Ray Geodesics and Wave Propagation on the Beltrami Surface: Optics of an Optical Wormhole

Abstract

This study investigates ray geodesics and wave propagation on the Beltrami surface, with particular emphasis on the effective potentials governing photon dynamics. We derive the geodesic equations and analyze the Helmholtz equation within this curved geometry, revealing that the resulting potentials are purely repulsive. For ray trajectories, the potential is determined by wormhole parameters such as the throat radius & ell; radial optical distance u, scale parameter R, and the angular momentum of the test field. Near the wormhole throat, the potential remains constant, preventing inward motion below a critical energy threshold, whereas at larger radial distances, it decays exponentially, allowing free propagation.

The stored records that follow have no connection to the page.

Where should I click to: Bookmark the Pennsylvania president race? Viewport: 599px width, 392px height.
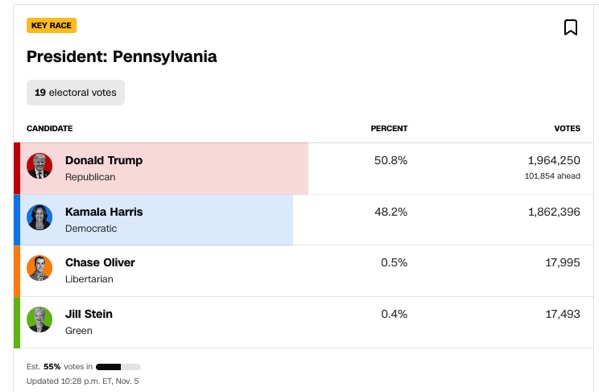tap(570, 28)
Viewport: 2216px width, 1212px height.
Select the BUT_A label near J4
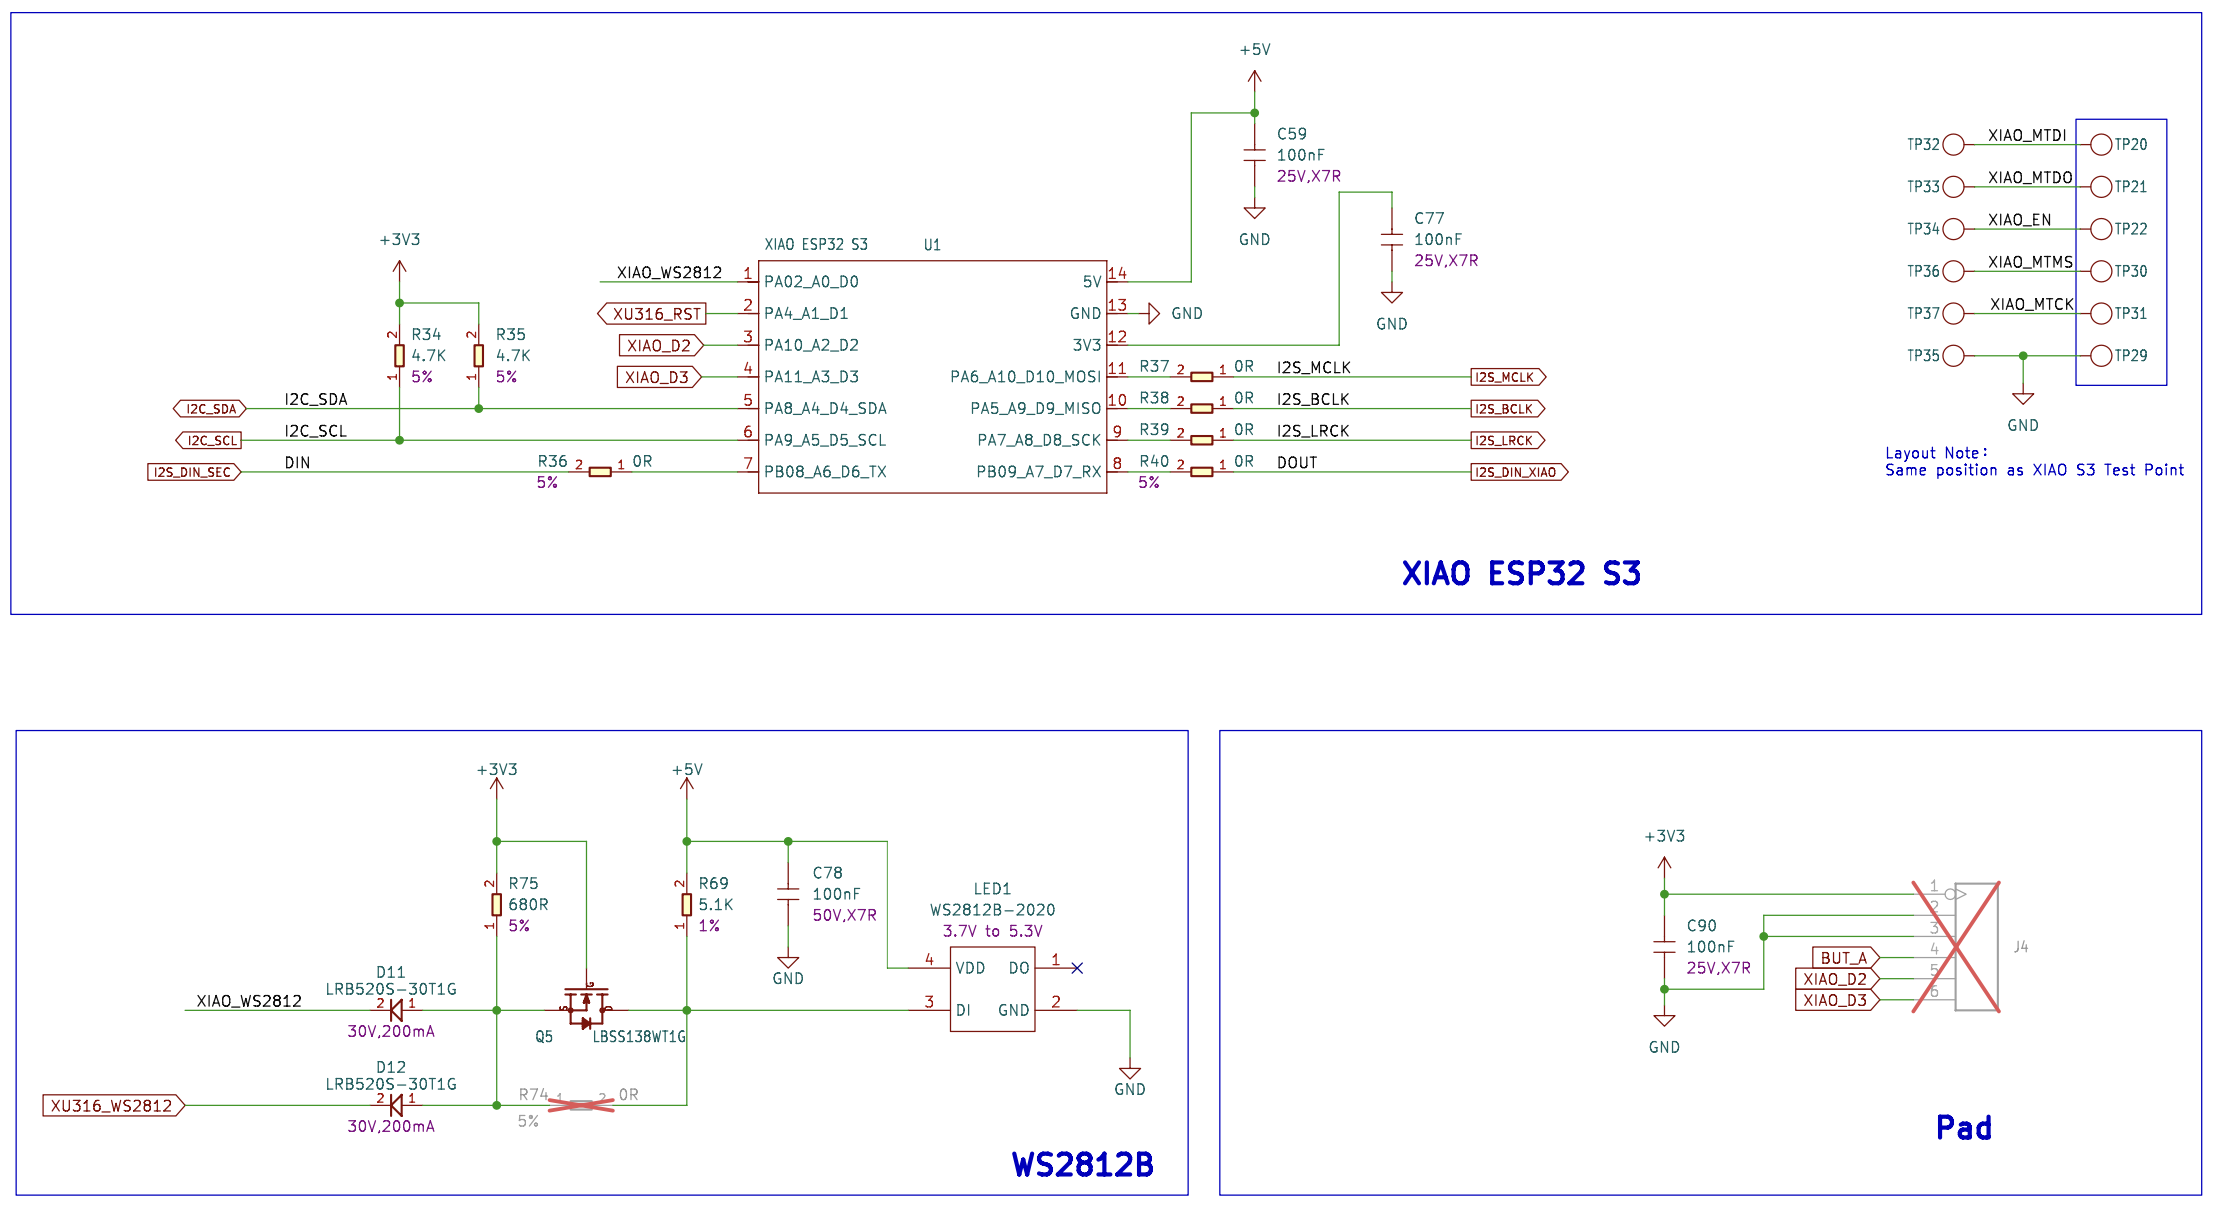[x=1844, y=958]
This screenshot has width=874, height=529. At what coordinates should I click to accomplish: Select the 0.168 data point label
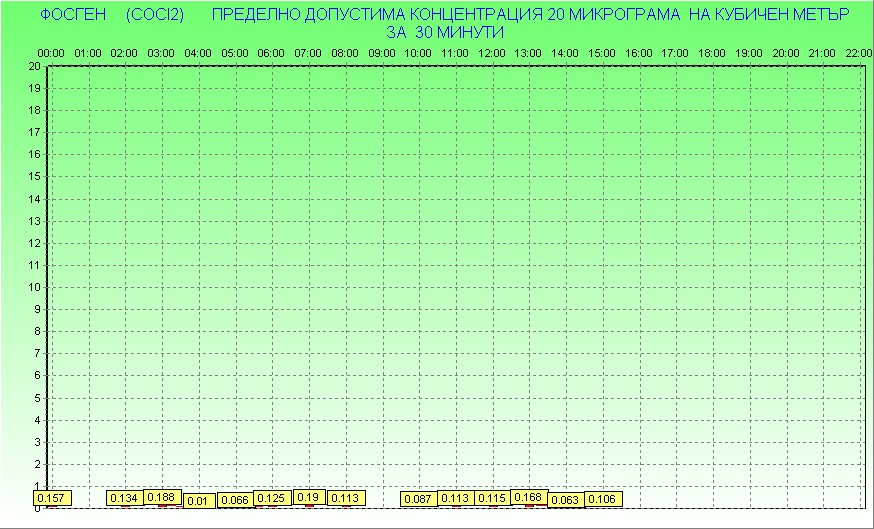coord(528,497)
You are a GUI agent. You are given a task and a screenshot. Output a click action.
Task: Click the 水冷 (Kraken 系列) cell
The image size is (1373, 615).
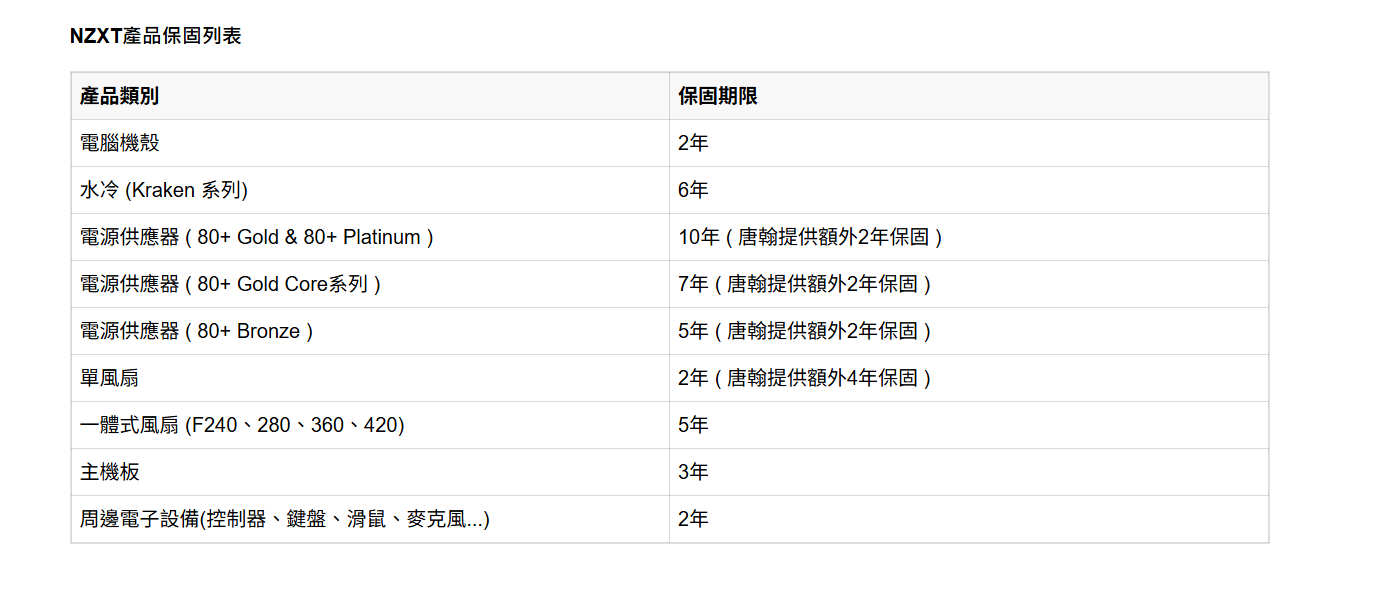[164, 190]
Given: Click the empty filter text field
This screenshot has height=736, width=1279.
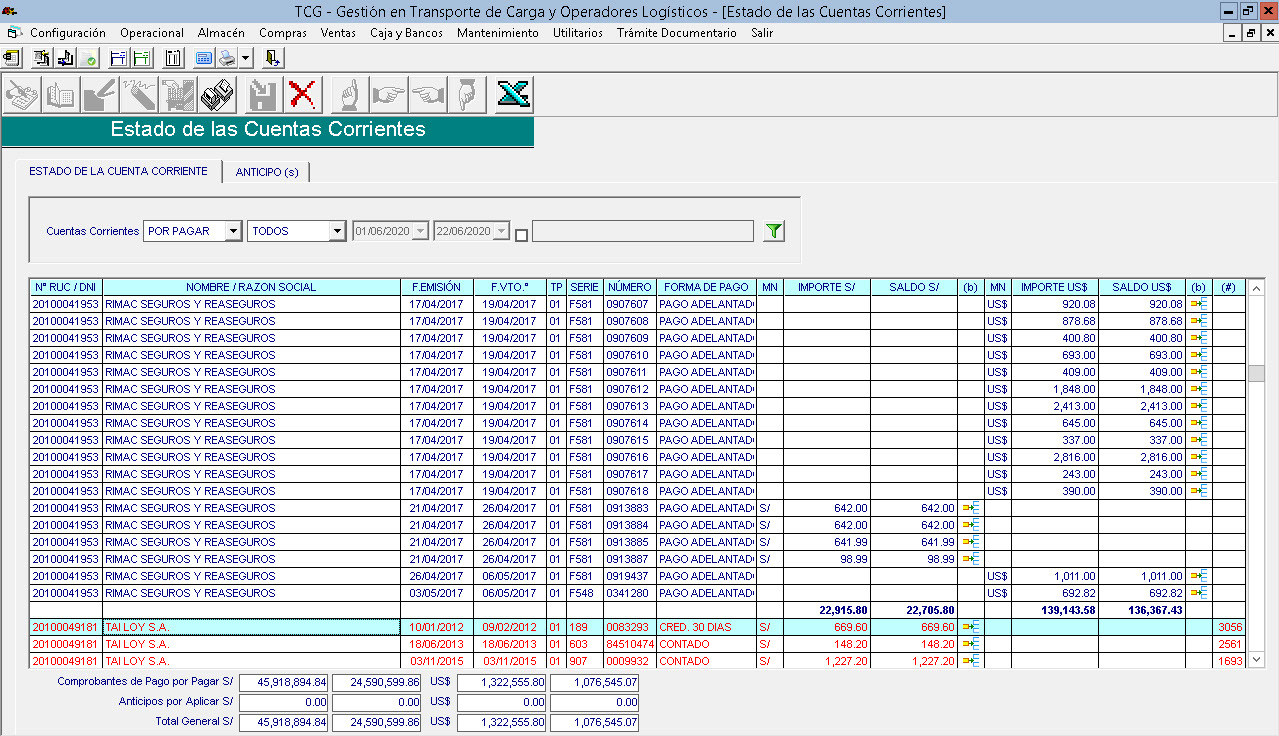Looking at the screenshot, I should pos(642,231).
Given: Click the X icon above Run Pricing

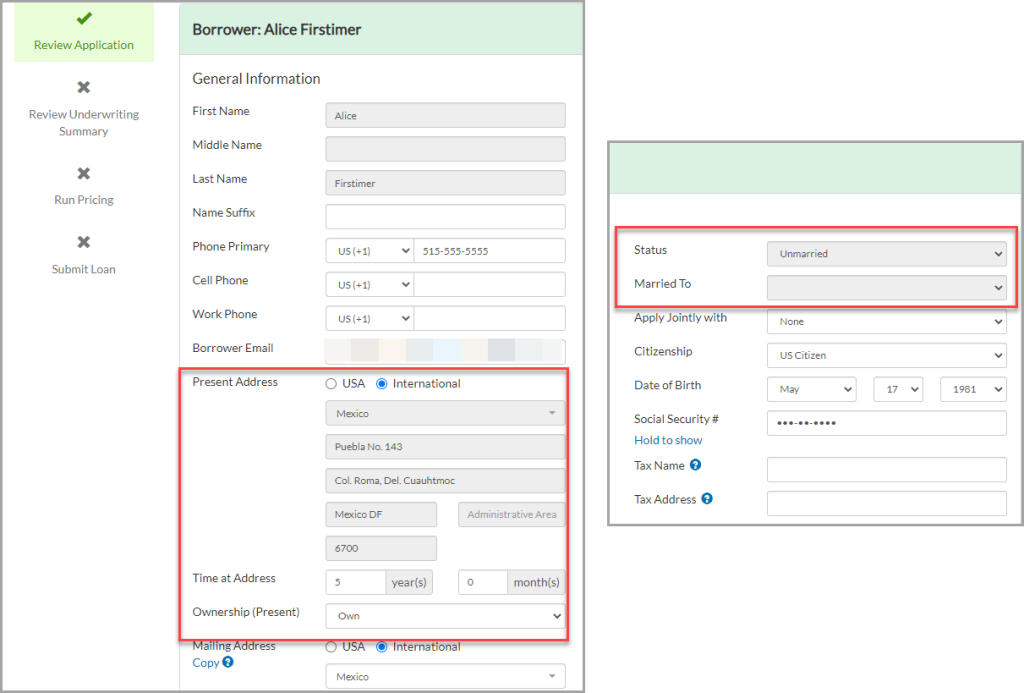Looking at the screenshot, I should click(x=84, y=173).
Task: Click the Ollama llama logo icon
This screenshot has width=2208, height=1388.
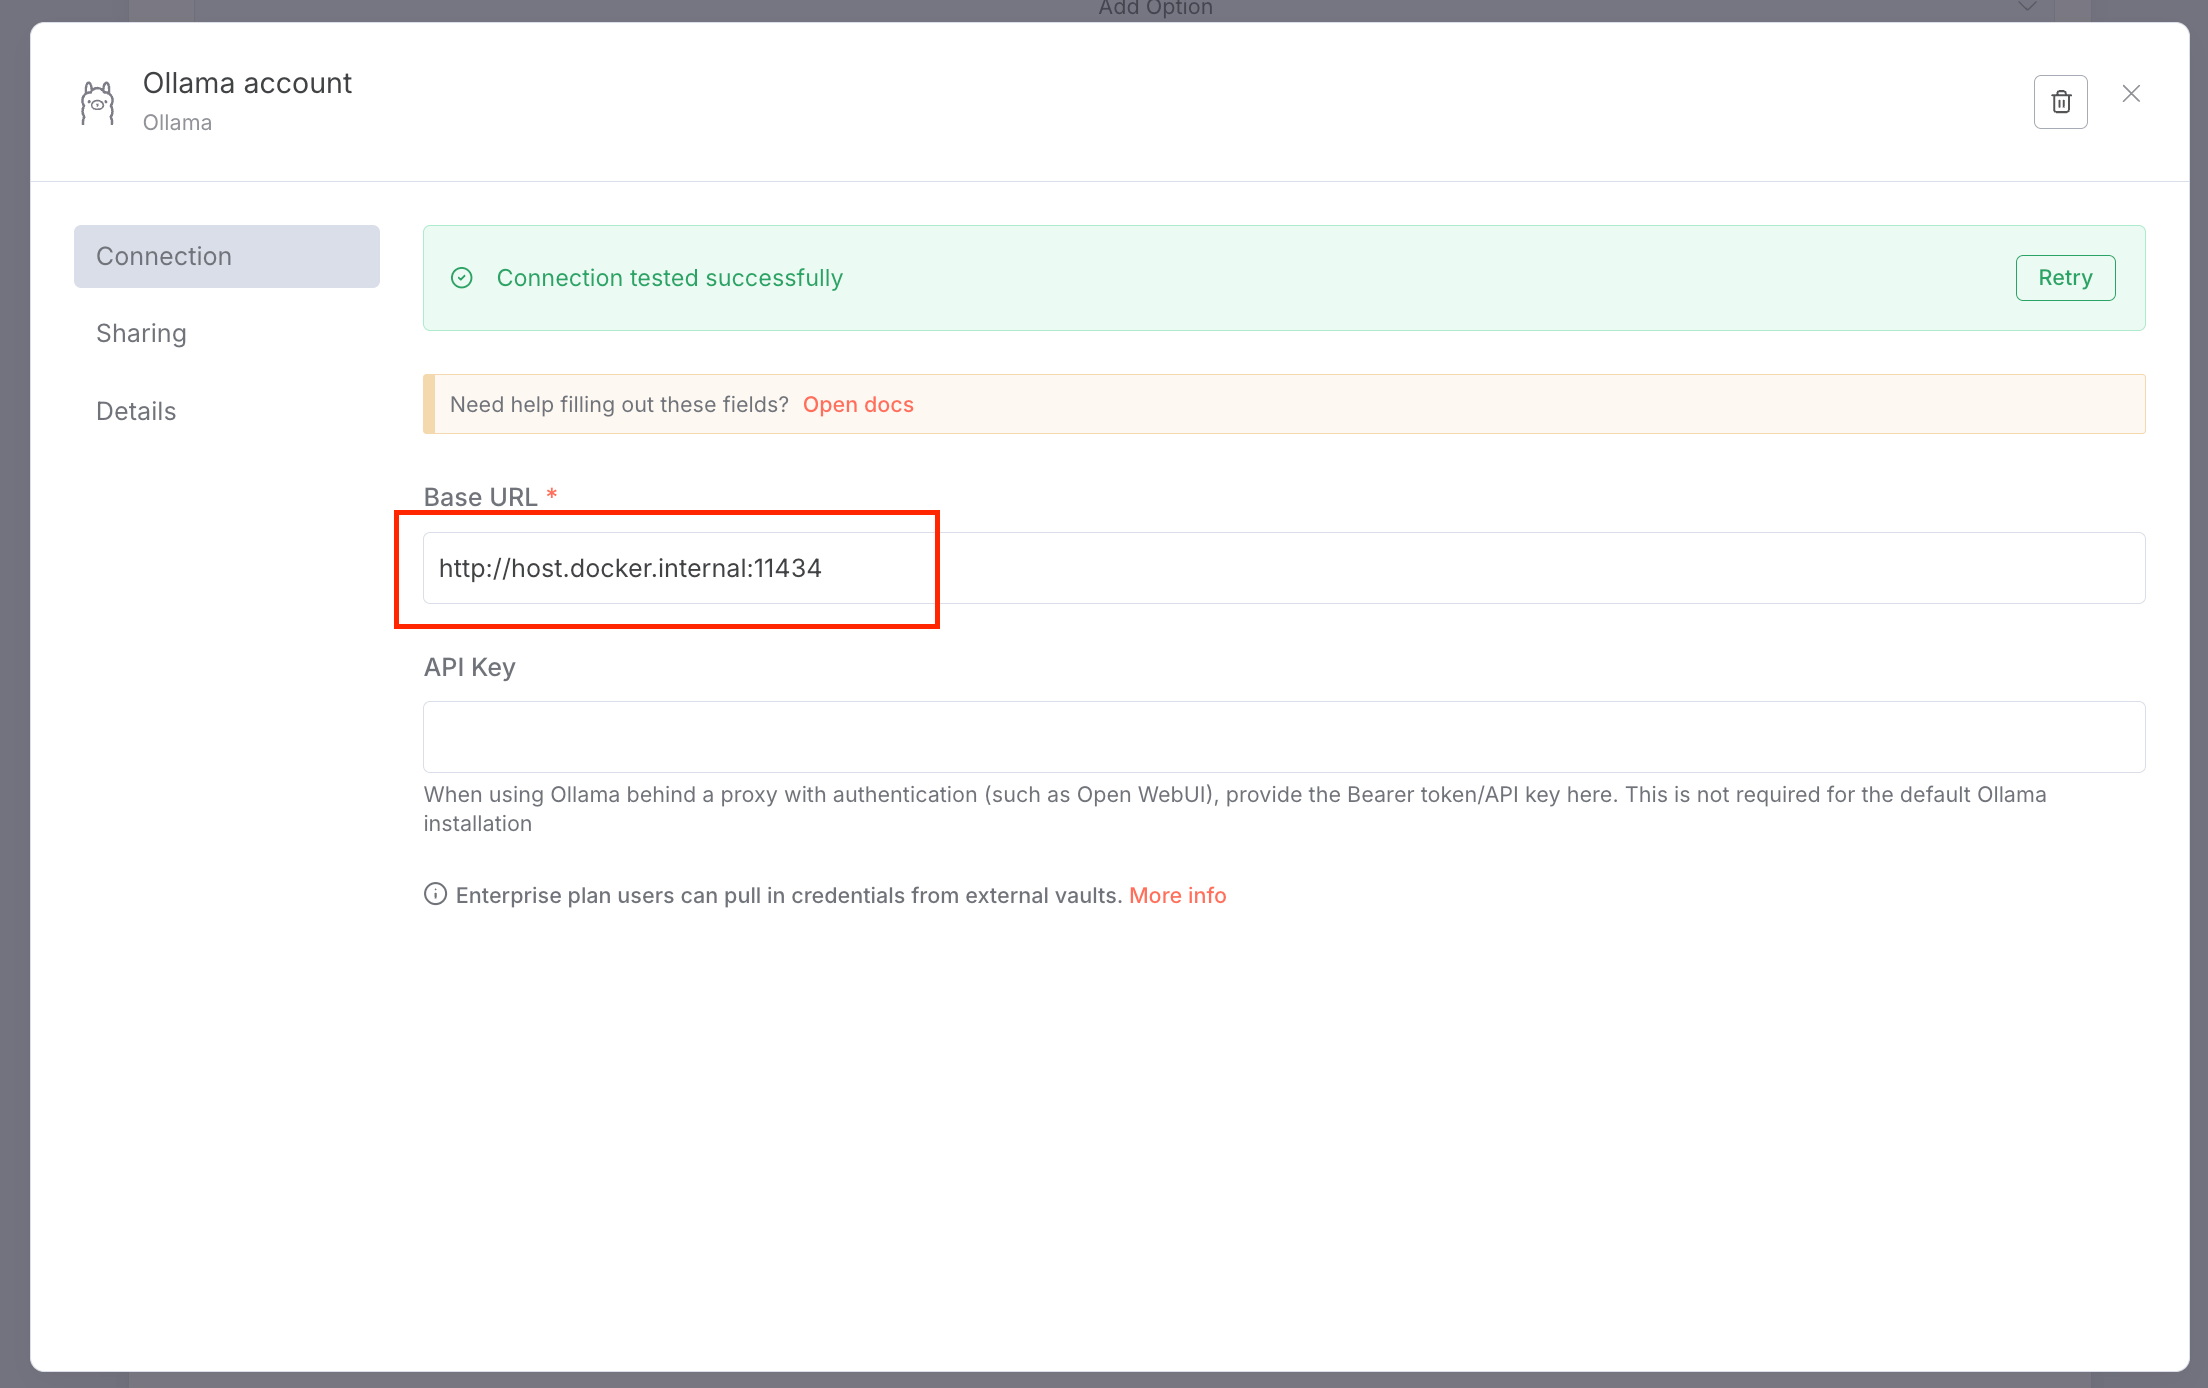Action: point(97,103)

In the context of wave propagation, the potential exhibits a centrifugal barrier along with a constant repulsive term at large u. The Beltrami surface, characterized by constant negative Gaussian curvature, serves as a model for graphene sheets and optical wormholes in condensed matter systems. These results allow us to determine the space- and frequency-dependent refractive index n(u,omega) of the optical medium, and we report quantitative values of the refractive index for different radial optical distances u=10,20,30,40,50nm, considering both the visible light and X-ray frequency domains. Our findings provide a coherent framework for understanding photon behavior in such systems, with promising implications for material applications.